Problems »
1) In the Gulf of Mexico excerpt, what objective is the exploratory well at the Silvergate prospect targeting?
2) Reproduce the part of the Gulf of Mexico excerpt between "See Regulations - US" and "first quarter 2016.", inclusive.

Excerpt provided »
= = = = =

In addition, new regulations are being considered by various federal agencies overseeing certain of our activities in the Gulf of Mexico. The Bureau of Safety and Environmental Enforcement recently issued a proposed rule intended to update standards for blowout prevention systems and other well controls for offshore oil and gas activities conducted in US federal waters, including the Gulf of Mexico, while the Bureau of Ocean Energy Management is in the process of updating its regulations and program oversight to establish more robust risk management, financial assurance and loss prevention requirements for oil and gas operations in the Outer Continental Shelf, including the Gulf of Mexico. These regulations, if ultimately adopted could, among other things, significantly increase the costs associated with our activities in the Gulf of Mexico and result in some of our undrilled leaseholds becoming uneconomic to drill.
See Regulations - US Offshore Regulatory Developments, Item 1A. Risk Factors, and Item 7. Management's Discussion and Analysis of Financial Condition and Results of Operations – Oil and Gas Exploration Expense.
2015 Activity We have a multi-year contract for the Atwood Advantage drillship. We used the drillship in our 2015 drilling plan which included various exploration, development and well completion activities. See Item 7. Management's Discussion and Analysis of Financial Condition and Results of Operations – Contractual Obligations.
Silvergate (Mississippi Canyon Block 339; 50% operated working interest) During fourth quarter 2015, we spud an exploratory well at the Silvergate prospect. The well is targeting the Middle Miocene objective with results expected in first quarter 2016.

= = = = =

Screen grounding rows »

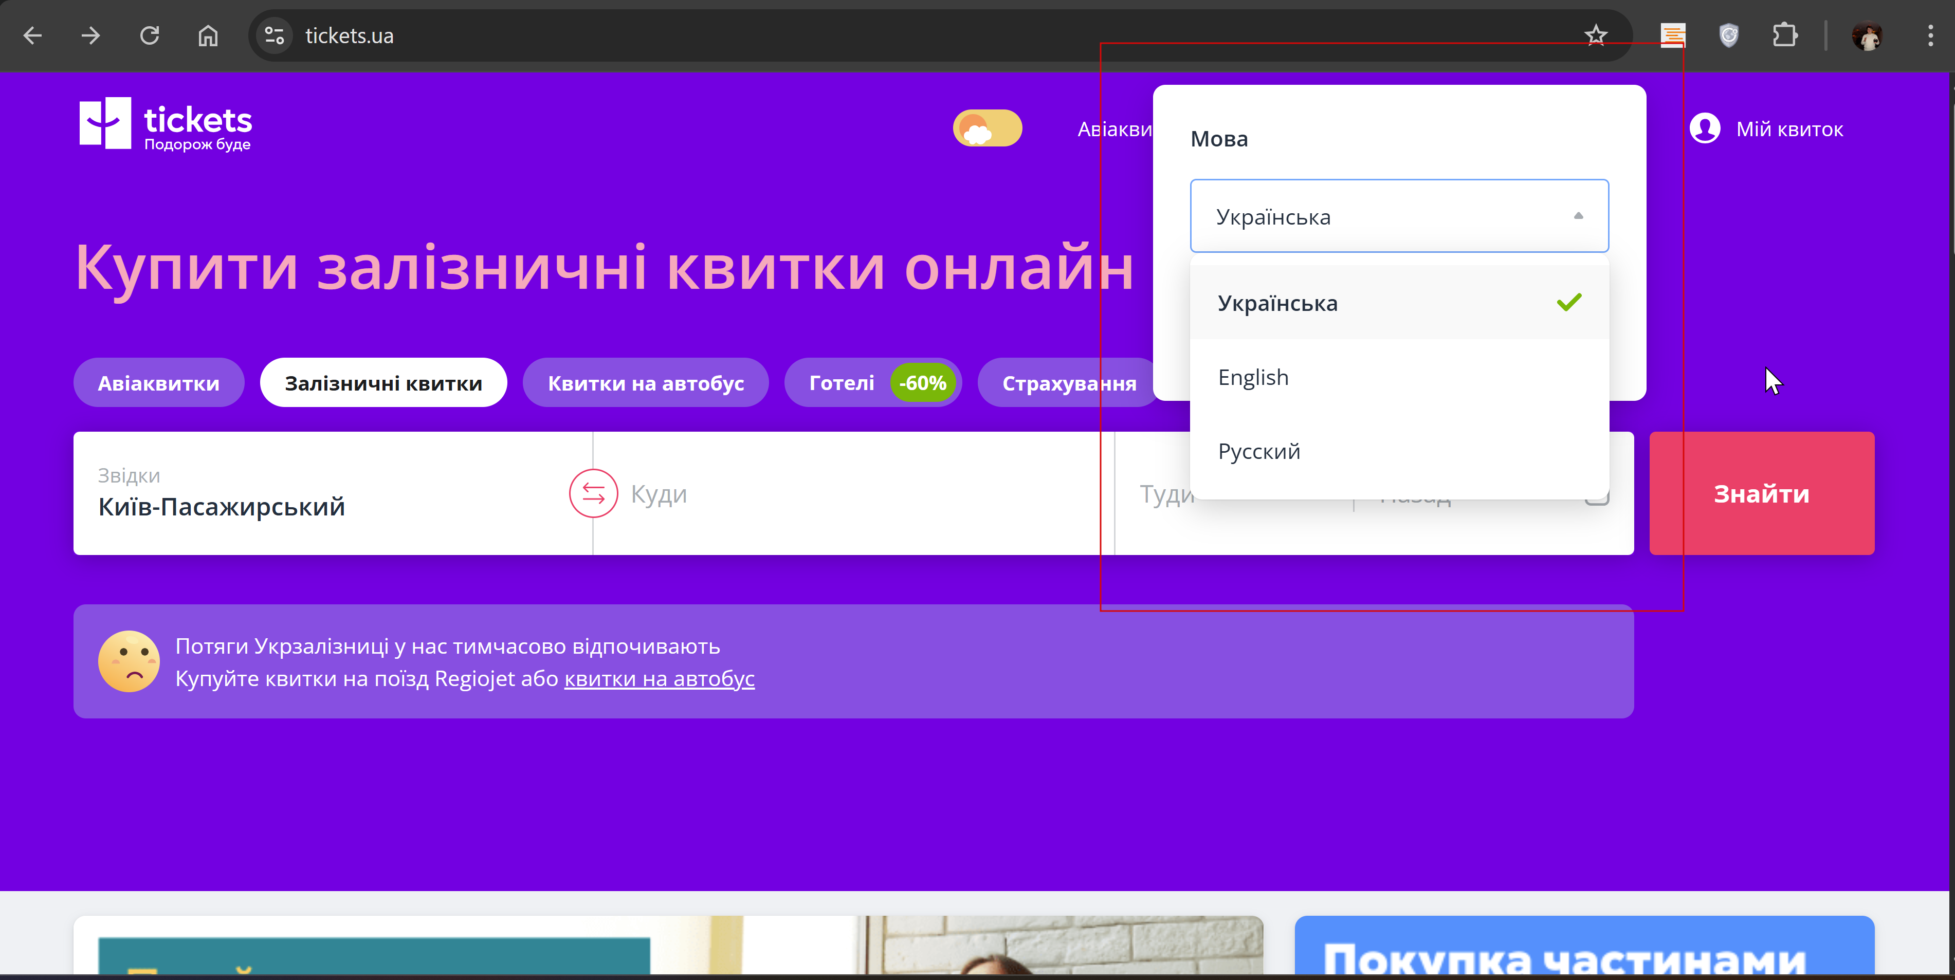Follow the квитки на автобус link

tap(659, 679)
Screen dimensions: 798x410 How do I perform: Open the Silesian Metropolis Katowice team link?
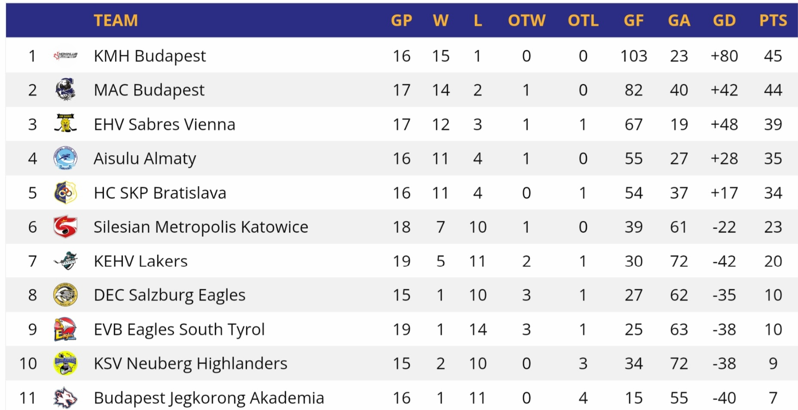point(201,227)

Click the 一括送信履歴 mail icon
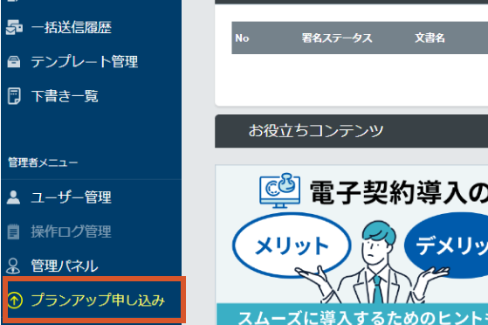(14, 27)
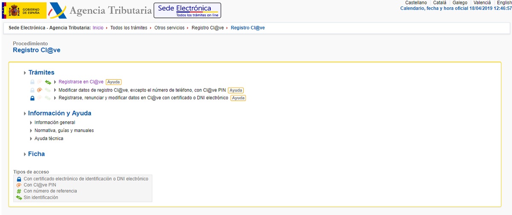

= = = = =

Replies »
1) The Middle Miocene objective.

2)
See Regulations - US Offshore Regulatory Developments, Item 1A. Risk Factors, and Item 7. Management's Discussion and Analysis of Financial Condition and Results of Operations – Oil and Gas Exploration Expense.
2015 Activity We have a multi-year contract for the Atwood Advantage drillship. We used the drillship in our 2015 drilling plan which included various exploration, development and well completion activities. See Item 7. Management's Discussion and Analysis of Financial Condition and Results of Operations – Contractual Obligations.
Silvergate (Mississippi Canyon Block 339; 50% operated working interest) During fourth quarter 2015, we spud an exploratory well at the Silvergate prospect. The well is targeting the Middle Miocene objective with results expected in first quarter 2016.